Thx Chillam,
Thx Gassed,
looked further into the GSA, saw the 3 yr Review (still surprised its tied to TAPIS index only but hey thats what it is). Conditions precedent should not be a big deal for Shantou, given the backing of Guangong province power generator China Guodian. Guangdong province is China's most populus, largest in terms of GDP at over US$800 Billion and about 12% of China's economic output. And the province is hungry hungry hungry for electricity.
Like you, I really think the GSA is an asset (that may not be priced in), especially since its not necessarily tied to ATP855P and sourcing gas from it as well as not tied to a port. If ICN is short on gas it might be able to pick up some from east coast states.
Do you guys follow FLNG/FSRU technology.
http://www.golar.com/index.php?name=Our_Business%2FFloating_Storage_.html
Also the pricing is FOB - so I guess our challenge is also where can we pipe it too and who has capacity. Our transport cost ends at the ship and Shantou's begin once its passed the ships rail so to speak.
Clearly though the biggest challenge will be proving up the 2TCF of 2P Reserves.

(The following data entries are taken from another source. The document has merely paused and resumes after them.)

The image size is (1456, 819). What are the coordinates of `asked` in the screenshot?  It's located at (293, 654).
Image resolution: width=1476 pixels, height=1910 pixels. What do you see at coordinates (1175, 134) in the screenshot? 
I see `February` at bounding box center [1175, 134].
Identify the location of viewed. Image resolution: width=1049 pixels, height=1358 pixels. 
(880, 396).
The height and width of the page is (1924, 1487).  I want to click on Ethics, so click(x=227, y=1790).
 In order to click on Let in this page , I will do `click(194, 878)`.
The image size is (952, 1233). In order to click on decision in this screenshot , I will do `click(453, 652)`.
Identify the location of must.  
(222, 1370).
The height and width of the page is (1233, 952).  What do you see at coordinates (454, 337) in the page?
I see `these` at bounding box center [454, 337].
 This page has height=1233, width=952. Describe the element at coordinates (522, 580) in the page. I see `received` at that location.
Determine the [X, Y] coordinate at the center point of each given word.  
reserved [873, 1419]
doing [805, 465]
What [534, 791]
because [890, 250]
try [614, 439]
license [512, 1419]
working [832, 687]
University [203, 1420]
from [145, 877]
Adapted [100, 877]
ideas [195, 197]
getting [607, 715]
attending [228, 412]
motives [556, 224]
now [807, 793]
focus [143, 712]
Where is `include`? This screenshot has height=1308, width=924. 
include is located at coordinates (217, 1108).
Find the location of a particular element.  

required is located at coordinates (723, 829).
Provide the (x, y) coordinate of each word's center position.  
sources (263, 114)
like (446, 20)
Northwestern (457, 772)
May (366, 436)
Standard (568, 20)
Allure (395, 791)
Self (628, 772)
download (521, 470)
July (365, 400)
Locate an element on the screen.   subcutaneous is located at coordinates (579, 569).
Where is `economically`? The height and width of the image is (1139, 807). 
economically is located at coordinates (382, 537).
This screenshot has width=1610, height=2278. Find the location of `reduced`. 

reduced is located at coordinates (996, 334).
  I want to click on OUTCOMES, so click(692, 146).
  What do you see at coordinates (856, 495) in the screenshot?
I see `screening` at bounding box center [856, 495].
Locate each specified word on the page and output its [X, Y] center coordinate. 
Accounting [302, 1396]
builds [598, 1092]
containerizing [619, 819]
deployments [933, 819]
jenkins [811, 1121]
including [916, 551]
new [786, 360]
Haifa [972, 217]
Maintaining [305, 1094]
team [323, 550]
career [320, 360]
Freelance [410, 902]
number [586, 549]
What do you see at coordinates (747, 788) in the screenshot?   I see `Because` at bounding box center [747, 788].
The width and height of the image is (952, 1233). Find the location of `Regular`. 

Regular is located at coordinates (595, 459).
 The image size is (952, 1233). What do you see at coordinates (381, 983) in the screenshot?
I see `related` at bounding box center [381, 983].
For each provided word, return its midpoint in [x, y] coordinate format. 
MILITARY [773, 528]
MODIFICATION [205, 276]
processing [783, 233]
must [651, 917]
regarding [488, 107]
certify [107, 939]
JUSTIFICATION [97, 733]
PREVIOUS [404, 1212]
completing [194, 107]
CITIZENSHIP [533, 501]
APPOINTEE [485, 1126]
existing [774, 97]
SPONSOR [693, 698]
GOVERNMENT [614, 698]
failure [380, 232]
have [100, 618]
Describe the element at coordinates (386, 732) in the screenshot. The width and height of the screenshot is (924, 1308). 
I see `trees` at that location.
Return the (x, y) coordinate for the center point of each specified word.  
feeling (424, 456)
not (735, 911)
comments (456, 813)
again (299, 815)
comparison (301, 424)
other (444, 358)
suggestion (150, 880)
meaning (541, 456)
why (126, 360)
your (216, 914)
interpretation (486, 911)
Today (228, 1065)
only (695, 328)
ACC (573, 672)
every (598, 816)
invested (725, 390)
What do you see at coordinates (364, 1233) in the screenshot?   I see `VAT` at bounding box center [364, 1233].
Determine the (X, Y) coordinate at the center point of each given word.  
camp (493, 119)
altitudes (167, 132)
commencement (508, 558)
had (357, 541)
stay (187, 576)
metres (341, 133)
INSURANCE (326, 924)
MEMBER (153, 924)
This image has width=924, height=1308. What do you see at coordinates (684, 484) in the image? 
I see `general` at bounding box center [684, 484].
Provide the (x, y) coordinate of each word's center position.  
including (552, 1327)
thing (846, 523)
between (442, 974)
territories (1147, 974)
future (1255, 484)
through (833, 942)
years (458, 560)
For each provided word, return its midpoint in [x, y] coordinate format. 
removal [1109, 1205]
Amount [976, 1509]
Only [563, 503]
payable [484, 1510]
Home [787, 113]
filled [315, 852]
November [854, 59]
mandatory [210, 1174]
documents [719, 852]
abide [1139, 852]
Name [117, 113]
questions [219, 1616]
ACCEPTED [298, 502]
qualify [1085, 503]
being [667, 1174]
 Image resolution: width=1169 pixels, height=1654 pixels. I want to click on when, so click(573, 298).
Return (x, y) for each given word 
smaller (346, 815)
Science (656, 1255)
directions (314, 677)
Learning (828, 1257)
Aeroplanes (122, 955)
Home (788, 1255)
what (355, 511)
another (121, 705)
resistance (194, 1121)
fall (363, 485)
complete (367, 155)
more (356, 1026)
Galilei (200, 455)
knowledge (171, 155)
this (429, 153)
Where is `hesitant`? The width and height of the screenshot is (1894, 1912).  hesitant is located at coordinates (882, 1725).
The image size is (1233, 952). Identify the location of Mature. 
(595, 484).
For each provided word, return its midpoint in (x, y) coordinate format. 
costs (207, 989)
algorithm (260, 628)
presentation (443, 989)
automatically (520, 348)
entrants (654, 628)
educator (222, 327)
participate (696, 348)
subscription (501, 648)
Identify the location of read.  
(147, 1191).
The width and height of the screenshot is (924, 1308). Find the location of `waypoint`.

IMO that's going to take at least 3 if not 4 wells which would need to be completed this year to meet the condition precedent of Jun 2014.
I can't find a BPT preso that published a drill plan for ATP855P - got a link?
First sale under GSA is June 2016. That's a while away and of course ICN could sell production now - pipeline is close by but pricing obviously much cheaper.
Does appear to be an enticing time for ICN.